More recently we had local (Stevenage via Burnley) wit TEF who was occassionally aided and abetted by ITCHYCOO MARK, when he could find Oxford Street. Separated at birth from Harry Hill, these days Tef concentrates his efforts in modelling himself on Homer Simpson.
Last year, Tef passed on the golden coat hanger of responsibility to deposed bar-girl, JET TRETTON-SMITH. Jet with her dubious cohorts have been known to entice so many men into their black hole (the cloakroom, you fool) that she was forced to marry Northern DJ Tony Smith to prevent a scandal. That said, she looks after punters' coats better than she does Tony's record collection (allegedly).
On the Cash Desk
Originally
undertaken by the estimable DAWN Cozens who'd brook no nonsense, even
from the Glory Boys, there was then a series of operatives who now live
in tax exile in Jersey. Lancashire lass JACQUI Green came to the rescue
for several years until she teamed up with Berkshire DJ Mark Bicknell
and fled to the frozen wastes of Oldham to marry and have Alsatians
and membership.
Until
recently, we were blessed with the charming SHARON who took to the job
like a duck to a wok. She's a people person who's PR skills have been
honed at Eurostar making her the single biggest contributory factor
to increased illegal immigration to the UK. The number of men that girl
can cram in! At the 100 Club she made a point of remembering everyone's
birthday and honouring it with a card or a birthday cake at least one
year older than the recipient's. Tef of Burnley eventually captured
her heart - with the chat-up line "Will you clip my ticket?". It followed
that the couple who so successfully clipped and de-coated the merry
punters for years took early-retirement and were wed in January 2004.

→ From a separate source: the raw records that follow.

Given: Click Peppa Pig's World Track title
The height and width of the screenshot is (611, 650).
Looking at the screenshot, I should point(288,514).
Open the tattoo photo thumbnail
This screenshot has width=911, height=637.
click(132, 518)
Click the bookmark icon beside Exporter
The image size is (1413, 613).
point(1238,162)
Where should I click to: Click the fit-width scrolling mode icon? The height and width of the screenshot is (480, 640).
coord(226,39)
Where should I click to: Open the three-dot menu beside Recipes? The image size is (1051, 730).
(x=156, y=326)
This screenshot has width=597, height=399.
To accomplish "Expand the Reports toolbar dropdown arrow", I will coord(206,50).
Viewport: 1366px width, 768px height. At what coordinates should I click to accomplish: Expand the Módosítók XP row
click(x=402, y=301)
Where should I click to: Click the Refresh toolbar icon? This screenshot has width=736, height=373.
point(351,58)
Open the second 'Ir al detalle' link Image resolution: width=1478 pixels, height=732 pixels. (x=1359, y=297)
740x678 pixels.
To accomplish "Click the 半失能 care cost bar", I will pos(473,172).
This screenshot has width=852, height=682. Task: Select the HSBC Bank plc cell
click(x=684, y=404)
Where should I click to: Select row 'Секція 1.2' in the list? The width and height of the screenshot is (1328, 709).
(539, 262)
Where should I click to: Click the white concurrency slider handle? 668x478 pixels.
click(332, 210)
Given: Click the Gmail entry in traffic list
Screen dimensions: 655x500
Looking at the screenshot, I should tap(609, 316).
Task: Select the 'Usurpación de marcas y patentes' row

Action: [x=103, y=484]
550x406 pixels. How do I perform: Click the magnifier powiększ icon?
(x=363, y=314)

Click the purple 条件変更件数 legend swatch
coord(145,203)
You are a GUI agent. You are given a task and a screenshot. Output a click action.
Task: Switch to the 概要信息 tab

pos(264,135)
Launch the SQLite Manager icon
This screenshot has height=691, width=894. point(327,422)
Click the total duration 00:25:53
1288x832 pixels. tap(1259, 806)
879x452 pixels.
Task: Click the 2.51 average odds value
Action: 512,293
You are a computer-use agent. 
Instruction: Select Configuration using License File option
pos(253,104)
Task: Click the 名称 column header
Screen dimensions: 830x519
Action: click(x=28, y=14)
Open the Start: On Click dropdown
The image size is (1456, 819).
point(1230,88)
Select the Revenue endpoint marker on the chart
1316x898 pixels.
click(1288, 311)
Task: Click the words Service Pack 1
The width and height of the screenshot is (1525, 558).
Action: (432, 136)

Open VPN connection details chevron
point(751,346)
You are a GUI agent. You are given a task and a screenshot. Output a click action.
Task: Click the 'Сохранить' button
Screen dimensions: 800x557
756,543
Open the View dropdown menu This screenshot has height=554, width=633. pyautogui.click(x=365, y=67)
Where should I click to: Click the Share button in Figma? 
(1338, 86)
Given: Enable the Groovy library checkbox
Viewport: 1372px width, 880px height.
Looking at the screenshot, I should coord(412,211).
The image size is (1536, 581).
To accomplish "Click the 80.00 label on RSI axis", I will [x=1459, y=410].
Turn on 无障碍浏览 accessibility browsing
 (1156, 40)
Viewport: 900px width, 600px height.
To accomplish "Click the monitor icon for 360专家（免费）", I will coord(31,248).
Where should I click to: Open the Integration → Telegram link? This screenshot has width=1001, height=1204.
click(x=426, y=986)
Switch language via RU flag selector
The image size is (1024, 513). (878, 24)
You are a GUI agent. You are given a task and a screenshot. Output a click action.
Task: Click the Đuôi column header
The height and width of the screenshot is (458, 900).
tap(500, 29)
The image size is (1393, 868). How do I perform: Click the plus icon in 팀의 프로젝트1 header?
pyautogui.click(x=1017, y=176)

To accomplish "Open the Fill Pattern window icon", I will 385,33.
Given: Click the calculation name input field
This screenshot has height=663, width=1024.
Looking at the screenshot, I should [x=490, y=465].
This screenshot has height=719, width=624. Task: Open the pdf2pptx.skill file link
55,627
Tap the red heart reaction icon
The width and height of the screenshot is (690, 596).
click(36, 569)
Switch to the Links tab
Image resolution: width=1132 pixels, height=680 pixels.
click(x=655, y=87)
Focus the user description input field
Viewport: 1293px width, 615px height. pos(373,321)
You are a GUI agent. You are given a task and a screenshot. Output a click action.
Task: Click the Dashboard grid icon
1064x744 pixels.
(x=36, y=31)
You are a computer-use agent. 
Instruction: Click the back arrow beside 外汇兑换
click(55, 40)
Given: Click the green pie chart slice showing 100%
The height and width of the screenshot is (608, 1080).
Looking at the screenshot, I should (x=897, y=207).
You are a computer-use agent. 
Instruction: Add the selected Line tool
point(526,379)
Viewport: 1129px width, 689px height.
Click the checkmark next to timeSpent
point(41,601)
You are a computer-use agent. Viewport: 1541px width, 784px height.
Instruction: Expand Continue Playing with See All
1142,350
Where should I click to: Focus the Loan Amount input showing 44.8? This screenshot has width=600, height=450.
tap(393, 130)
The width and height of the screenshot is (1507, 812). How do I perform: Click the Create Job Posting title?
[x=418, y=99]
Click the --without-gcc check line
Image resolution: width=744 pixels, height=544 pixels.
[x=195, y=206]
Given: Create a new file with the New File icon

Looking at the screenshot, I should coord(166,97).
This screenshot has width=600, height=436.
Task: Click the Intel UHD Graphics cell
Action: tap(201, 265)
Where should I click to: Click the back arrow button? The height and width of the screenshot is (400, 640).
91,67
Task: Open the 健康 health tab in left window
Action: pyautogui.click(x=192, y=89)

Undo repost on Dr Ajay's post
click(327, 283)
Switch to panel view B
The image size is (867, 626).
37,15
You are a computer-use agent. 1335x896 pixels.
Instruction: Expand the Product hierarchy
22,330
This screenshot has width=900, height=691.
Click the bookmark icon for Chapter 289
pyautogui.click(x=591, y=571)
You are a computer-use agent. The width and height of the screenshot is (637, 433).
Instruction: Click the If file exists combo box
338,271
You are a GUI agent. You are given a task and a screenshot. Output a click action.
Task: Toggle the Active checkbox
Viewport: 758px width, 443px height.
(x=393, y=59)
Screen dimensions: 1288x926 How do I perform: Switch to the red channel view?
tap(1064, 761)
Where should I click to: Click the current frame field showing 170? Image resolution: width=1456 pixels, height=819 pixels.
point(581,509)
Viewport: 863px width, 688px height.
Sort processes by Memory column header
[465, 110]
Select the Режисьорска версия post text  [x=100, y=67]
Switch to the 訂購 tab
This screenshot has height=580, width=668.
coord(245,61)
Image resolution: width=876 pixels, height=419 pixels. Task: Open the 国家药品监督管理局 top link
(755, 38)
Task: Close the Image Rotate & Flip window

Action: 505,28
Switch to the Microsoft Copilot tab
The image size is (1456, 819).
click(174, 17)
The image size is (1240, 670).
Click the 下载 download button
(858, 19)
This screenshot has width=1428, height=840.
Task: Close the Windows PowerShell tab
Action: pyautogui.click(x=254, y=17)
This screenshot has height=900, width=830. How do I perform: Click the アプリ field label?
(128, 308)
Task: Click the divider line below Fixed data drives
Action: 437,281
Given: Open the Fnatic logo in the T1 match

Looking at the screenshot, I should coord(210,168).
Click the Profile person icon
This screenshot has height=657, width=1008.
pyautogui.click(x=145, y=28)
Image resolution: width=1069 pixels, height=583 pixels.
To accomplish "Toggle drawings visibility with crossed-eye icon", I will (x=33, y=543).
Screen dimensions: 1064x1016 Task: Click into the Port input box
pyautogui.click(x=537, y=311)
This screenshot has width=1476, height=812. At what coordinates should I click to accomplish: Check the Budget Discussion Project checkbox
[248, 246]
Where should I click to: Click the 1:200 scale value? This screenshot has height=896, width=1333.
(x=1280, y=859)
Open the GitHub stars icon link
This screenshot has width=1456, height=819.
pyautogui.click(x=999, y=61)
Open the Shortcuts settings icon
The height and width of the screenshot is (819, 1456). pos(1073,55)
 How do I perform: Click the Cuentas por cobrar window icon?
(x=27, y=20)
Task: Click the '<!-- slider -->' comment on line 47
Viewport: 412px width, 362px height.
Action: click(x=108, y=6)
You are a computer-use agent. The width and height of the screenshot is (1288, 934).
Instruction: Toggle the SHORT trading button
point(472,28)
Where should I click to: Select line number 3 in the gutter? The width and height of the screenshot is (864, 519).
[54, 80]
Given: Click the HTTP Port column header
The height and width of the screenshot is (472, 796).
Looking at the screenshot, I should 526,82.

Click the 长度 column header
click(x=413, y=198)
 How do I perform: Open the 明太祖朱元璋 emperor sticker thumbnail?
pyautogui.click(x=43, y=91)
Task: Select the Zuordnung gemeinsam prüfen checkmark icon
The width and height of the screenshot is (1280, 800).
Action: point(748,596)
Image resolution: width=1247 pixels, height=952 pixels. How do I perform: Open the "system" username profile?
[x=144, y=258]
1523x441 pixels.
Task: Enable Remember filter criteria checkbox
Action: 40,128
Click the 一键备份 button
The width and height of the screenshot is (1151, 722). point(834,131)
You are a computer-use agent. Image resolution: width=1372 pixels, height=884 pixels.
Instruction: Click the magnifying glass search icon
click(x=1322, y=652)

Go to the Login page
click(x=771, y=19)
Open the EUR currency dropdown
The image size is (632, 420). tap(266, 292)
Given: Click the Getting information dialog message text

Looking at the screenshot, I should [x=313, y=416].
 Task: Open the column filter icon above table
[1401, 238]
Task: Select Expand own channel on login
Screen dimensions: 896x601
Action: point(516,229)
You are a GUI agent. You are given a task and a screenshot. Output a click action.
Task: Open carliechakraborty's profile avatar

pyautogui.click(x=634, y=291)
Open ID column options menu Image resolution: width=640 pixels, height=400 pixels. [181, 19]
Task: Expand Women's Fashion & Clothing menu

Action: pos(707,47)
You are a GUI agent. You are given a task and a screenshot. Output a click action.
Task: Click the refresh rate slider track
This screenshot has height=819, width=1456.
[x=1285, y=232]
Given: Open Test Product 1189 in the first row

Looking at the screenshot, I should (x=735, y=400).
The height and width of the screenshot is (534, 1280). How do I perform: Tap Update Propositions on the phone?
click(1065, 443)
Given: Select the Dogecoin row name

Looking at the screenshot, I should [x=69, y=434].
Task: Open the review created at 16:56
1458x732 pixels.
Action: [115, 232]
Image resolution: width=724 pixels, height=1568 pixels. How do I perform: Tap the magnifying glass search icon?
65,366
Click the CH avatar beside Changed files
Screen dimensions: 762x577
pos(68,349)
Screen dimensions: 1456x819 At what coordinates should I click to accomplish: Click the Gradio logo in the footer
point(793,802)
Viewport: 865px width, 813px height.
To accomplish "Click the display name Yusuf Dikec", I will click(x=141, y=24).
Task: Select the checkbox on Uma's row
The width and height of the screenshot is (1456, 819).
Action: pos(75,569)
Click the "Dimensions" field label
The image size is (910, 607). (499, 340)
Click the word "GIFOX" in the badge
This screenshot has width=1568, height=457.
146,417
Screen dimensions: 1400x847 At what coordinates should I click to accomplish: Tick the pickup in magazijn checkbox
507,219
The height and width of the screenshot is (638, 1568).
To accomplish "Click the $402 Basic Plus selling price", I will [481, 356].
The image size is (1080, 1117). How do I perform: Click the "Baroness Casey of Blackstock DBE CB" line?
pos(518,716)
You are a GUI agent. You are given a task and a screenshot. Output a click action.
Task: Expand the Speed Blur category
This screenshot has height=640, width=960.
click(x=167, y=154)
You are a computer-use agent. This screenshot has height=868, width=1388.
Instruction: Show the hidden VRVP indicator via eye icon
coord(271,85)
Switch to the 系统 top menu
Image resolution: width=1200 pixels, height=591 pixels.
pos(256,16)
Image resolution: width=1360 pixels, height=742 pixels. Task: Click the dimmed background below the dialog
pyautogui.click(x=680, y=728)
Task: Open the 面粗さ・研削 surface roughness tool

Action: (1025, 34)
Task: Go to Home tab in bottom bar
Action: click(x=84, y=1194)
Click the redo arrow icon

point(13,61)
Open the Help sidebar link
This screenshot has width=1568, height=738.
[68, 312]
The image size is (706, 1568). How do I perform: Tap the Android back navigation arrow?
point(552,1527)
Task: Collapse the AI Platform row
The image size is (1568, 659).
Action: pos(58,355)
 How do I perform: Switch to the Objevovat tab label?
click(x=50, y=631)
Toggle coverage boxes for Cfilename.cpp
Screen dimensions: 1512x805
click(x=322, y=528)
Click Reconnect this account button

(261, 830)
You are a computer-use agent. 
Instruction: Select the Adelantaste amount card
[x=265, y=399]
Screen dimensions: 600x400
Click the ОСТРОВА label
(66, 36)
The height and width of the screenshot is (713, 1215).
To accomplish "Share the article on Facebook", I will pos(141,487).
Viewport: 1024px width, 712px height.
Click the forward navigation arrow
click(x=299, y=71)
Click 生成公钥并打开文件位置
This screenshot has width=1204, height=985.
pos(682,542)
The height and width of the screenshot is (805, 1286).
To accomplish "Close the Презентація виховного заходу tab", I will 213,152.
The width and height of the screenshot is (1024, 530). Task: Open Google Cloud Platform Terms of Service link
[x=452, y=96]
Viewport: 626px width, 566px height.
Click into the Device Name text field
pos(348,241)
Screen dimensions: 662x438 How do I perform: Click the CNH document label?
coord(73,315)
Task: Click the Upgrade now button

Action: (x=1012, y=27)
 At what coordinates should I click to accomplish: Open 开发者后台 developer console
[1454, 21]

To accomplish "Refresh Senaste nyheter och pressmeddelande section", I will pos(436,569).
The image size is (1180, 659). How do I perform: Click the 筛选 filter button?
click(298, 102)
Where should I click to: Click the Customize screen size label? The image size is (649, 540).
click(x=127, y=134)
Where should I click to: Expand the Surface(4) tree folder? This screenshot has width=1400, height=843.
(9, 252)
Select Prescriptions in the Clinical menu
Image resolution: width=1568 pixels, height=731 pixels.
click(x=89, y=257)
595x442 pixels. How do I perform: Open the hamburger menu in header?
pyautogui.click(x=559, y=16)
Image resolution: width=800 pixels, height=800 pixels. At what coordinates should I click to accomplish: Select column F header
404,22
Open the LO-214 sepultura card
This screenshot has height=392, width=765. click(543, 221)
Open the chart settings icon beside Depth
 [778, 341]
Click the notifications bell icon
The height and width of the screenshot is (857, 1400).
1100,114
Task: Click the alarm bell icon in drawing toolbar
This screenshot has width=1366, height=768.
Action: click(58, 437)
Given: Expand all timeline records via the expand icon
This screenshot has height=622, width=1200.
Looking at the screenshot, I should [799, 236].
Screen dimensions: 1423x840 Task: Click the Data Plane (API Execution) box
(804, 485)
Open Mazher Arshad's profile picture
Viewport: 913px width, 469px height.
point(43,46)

Sharon was relieved of her duties for a couple of years by KOLLA, whose
Scottish roots assisted her uncanny ability to drink copious amounts
of whisky, smoke constantly, talk nonsense and still keep a firm grip
of the cash tin. Upon finding herself a husband though, she fled for
the hills and Sharon stepped back in to the box to save the day.
The Muscle
Possibly
the meanest bunch of villains on the scene; in as much as they've never
bought a round yet.
BACKDOOR KENNY:
This has nothing to do with his love life or the fact that he hangs
around the Gents. It's because he guards his rear exit with the alertness
of a three-toed sloth. So busy is he keeping Red Bull in business, he
tends not to spot intruders but, thankfully, he's so big they can't
get round him anyway. His occasional forays on to the DJing decks are
appreciated by all the punters who are too scared to go to the toilet
while he's on duty.
WINSTON:
At last... a bouncer who's not a bleeding DJ. Winston has been a loyal
servant to the 100 Club for many years now and is so ingrained in 6Ts
life, he's even turned out for the Harboro Taverners CC. Though remarkably
agile (according to his girlfriend), he's at least as old as time itself
and was an original London soul boy down the Flamingo and other seedy
joints. While enjoying a goat curry round his Notting Hill gaff I flicked
through his singles and found a copy of Little Anthony "Better
Use Your Head" he'd bought as a new release.
DOLLY:
A recent free signing from "Bad Girls", she could probably
sort out the boys for breakfast. Recent motherhood has given her a strangely
sparkley glint in her eye but don't be fooled. She still works undercover
in the darkest corner ready to snap the arm of any talc sprinklers.
You have been warned!
Secondary Muscle
The position that DAVE Clegg held for yonks was handed down to Southern
lad, AL, in 2003. Just when you think you've safely entered the club
by getting passed Winston, Kolla's better half is there to ensure you
can negotiate the stairs without hanging on to the wall and don't loiter
around trying to negotiate the entry fee.
Web Mistress
KOLLA also has the thankless task of hounding Horace for new web content
and keeping the site up-to-date. That said, it hasn't gone unnoticed
that she's so far failed to teach the boss anything about internet technology
– thus making herself indispensable... for now, anyway!